Stored data entries
>>

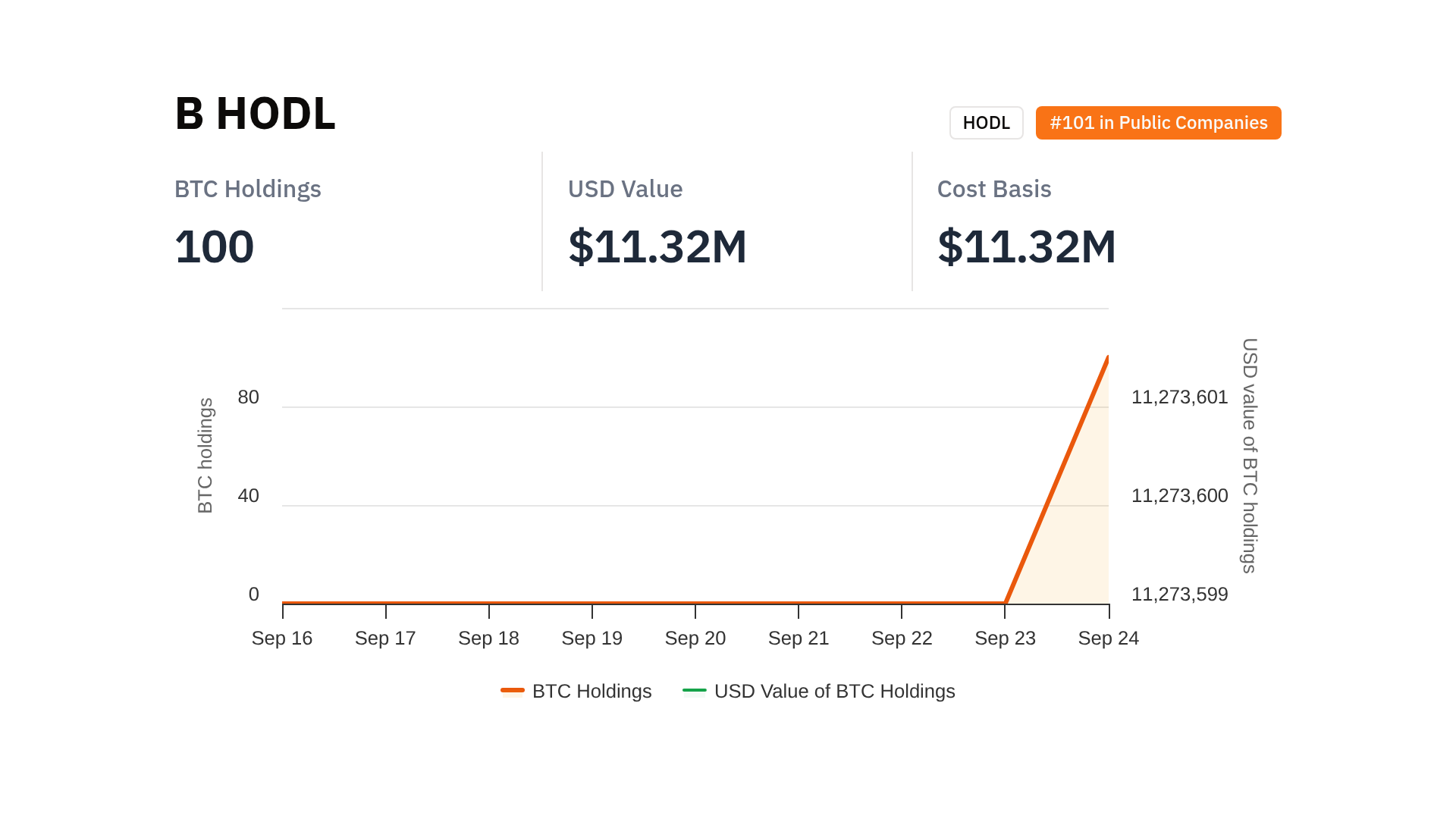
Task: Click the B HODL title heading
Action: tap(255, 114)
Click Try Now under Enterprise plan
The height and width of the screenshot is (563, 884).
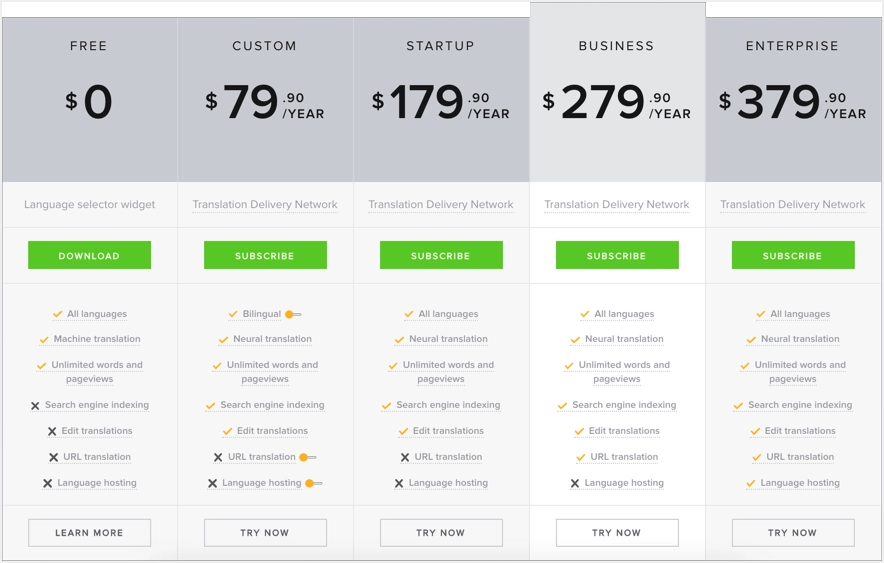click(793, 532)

<<

Problem
Extract every line of text from all of the material above and reproduce each one verbatim, omitting the pictures.

Task output
Task: Click the B HODL title heading
Action: tap(255, 114)
Click Try Now under Enterprise plan
The height and width of the screenshot is (563, 884).
click(793, 532)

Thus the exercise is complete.